What hardware does Square offer?

Square offers four main hardware options: the free magstripe reader, the $49 contactless reader (NFC + chip), the $149 Square Terminal (standalone device with receipt printer), and the $799 Square Register (full countertop system). Square also sells compatible accessories like cash drawers and kitchen printers that integrate directly with its POS software.

Q

What are PCI SAQ types?

SAQ types depend on how you accept payments. SAQ A covers merchants using fully outsourced card processing via hosted checkout. SAQ B covers standalone terminals with no electronic card storage. SAQ C covers payment application systems connected to the internet. SAQ D is the most complex, for merchants who store cardholder data. Most small businesses using modern processors qualify for SAQ A.

Q

Square vs Clover vs Toast vs Lightspeed: how do they compare?

Square excels for simplicity and low cost. Clover offers more hardware customization and a larger app marketplace. Toast is purpose-built for restaurants with the deepest kitchen workflow features. Lightspeed targets mid-size retail and restaurants needing advanced inventory and multi-location management. Your choice depends on industry, volume, and how much you value ecosystem depth over simplicity.

Q

What is the difference between restaurant and retail POS systems?

Restaurant POS systems are built around table management, coursing, kitchen display integration, tip handling, and split-check functionality. Retail POS systems prioritize inventory management, barcode scanning, purchase orders, and loyalty programs. Using a retail system for a restaurant (or vice versa) creates significant workflow friction — choosing the right category matters most.

Q

What is a cloud-based POS system?

A cloud-based POS stores all data on remote servers, allowing you to access sales reports, inventory, and customer data from any device with internet access.
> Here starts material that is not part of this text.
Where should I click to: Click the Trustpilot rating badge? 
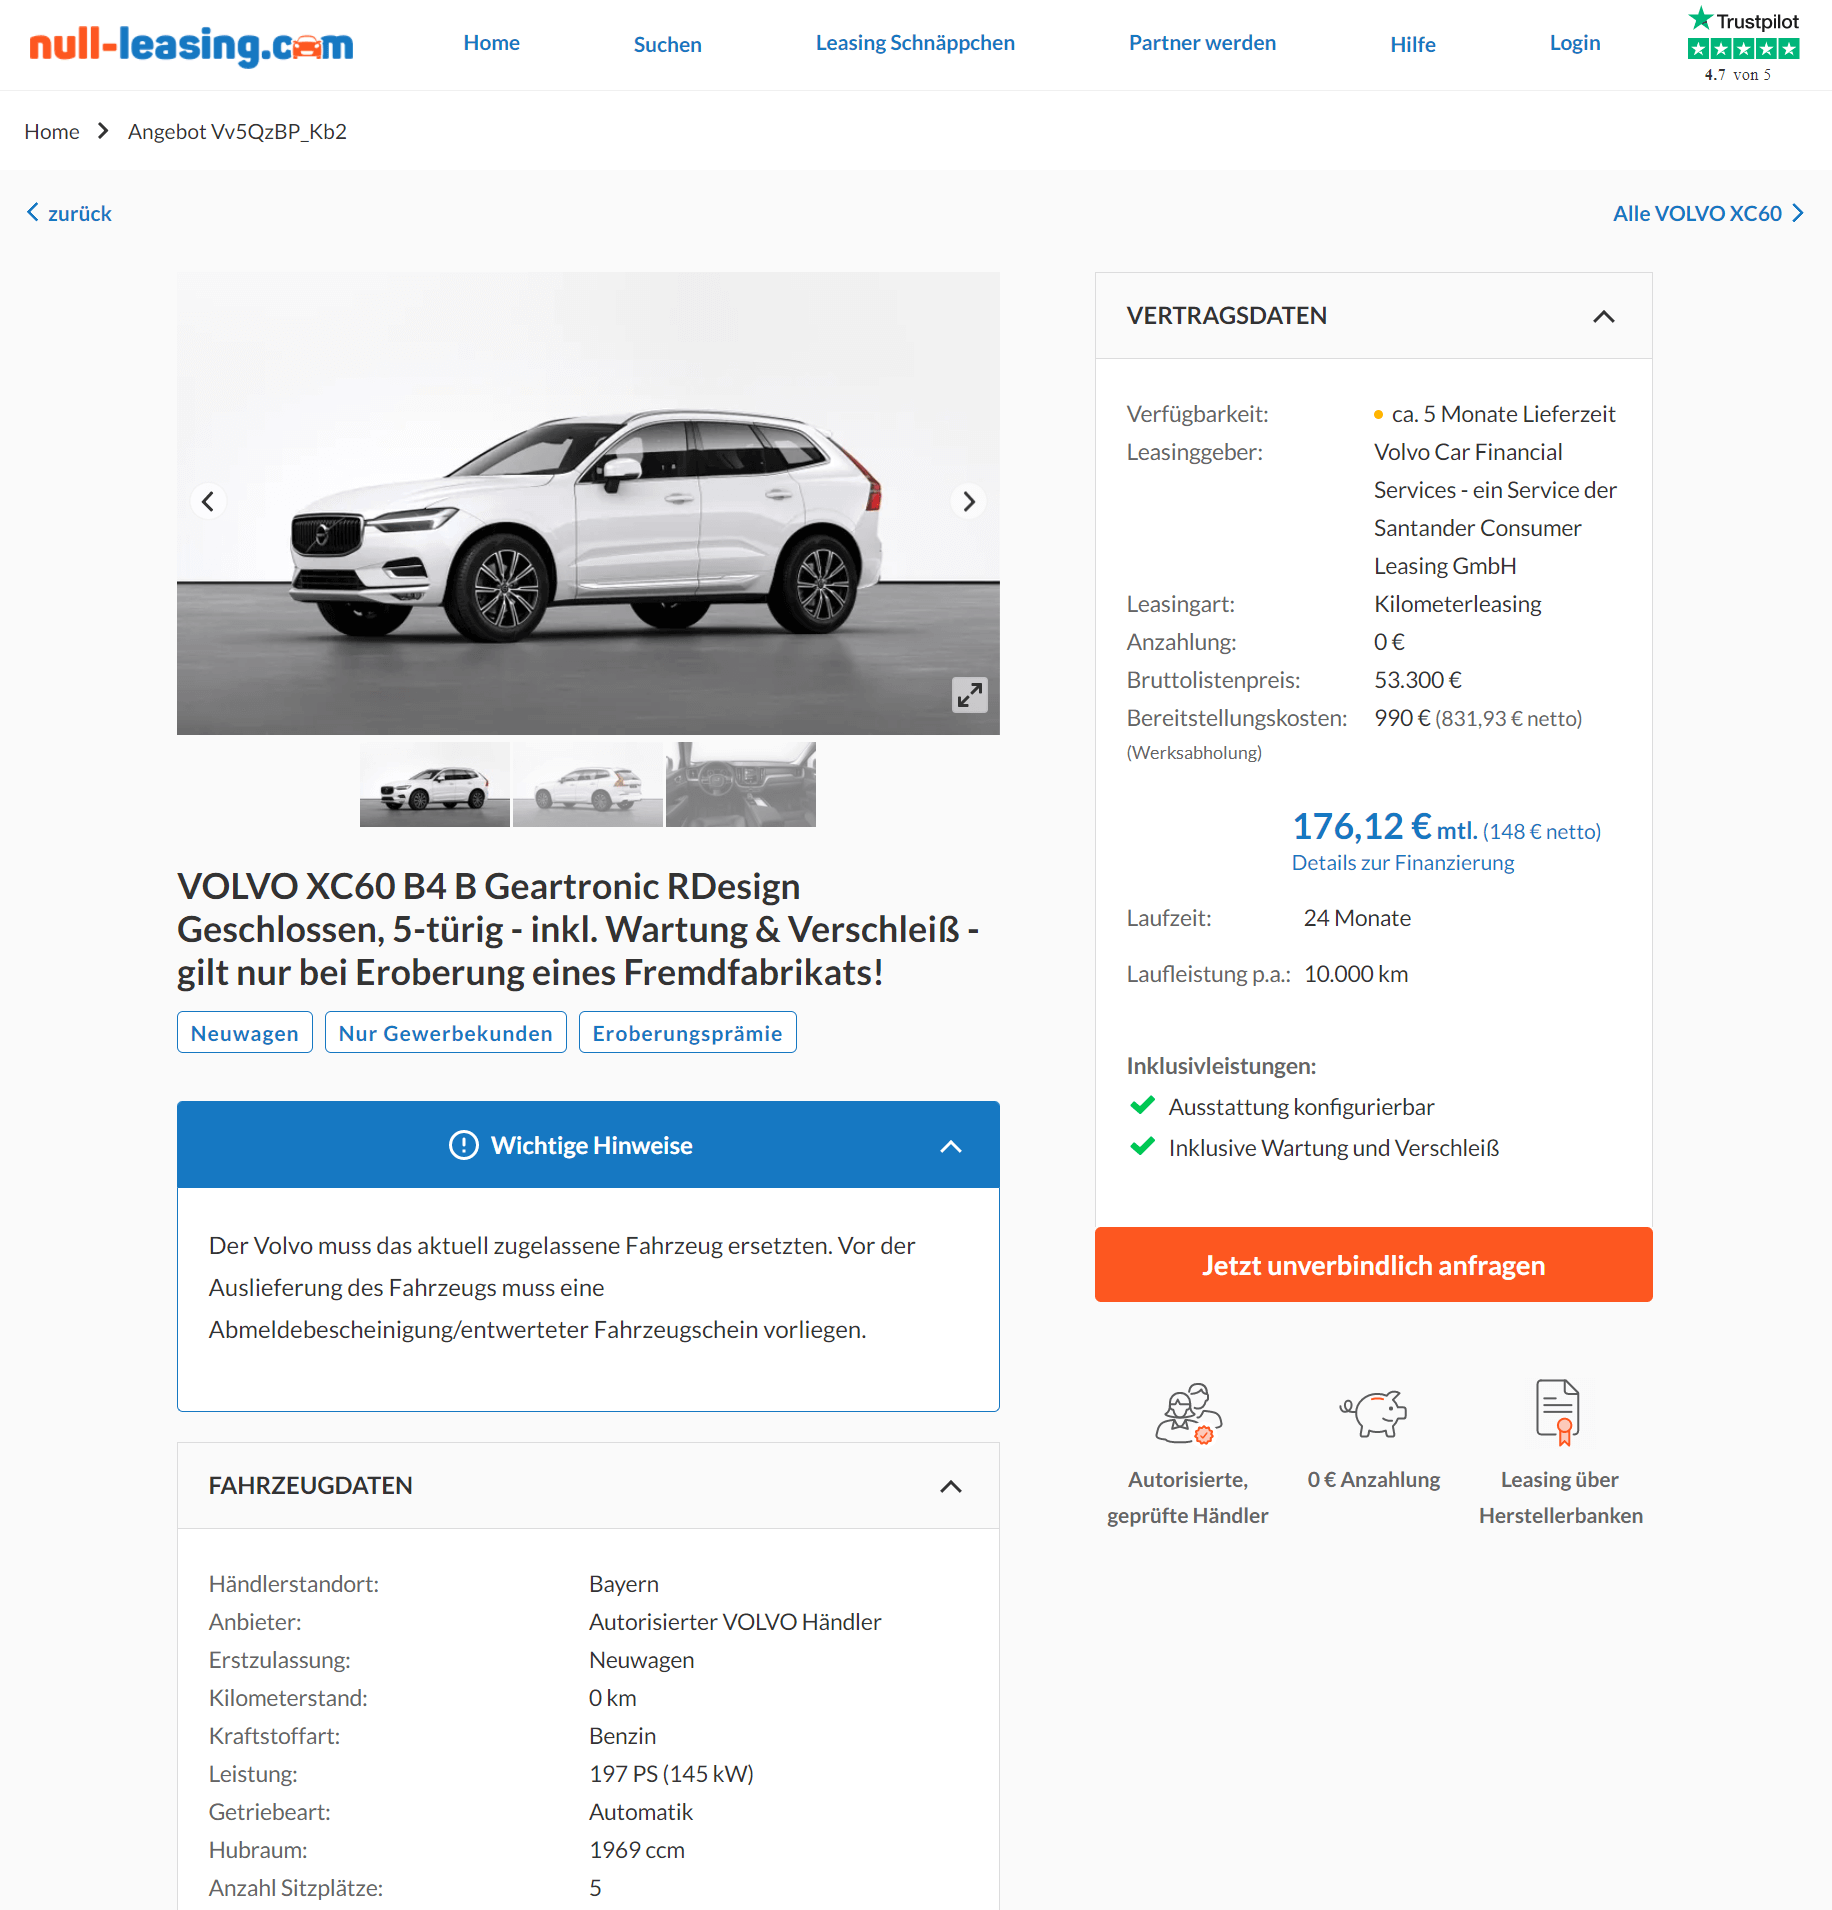pyautogui.click(x=1743, y=46)
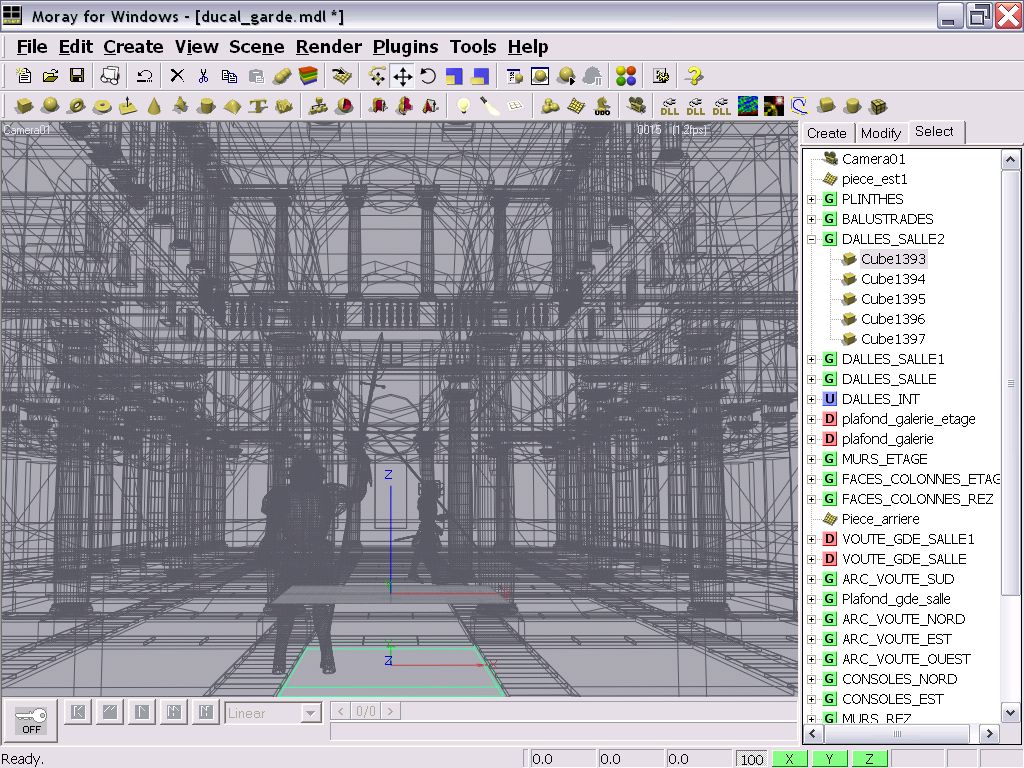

Updates happen automatically without on-site servers. The tradeoff is reliance on connectivity — most cloud POS systems include offline modes that queue transactions locally and sync when internet is restored.

Q

What is tokenization in payment processing?

Tokenization replaces sensitive card data with a random token useless to hackers. When a customer saves their card for future purchases, the processor stores the real card data and returns a token. You store only the token — so a breach on your systems exposes nothing valuable. Tokenization is now the industry standard and a core PCI compliance mechanism.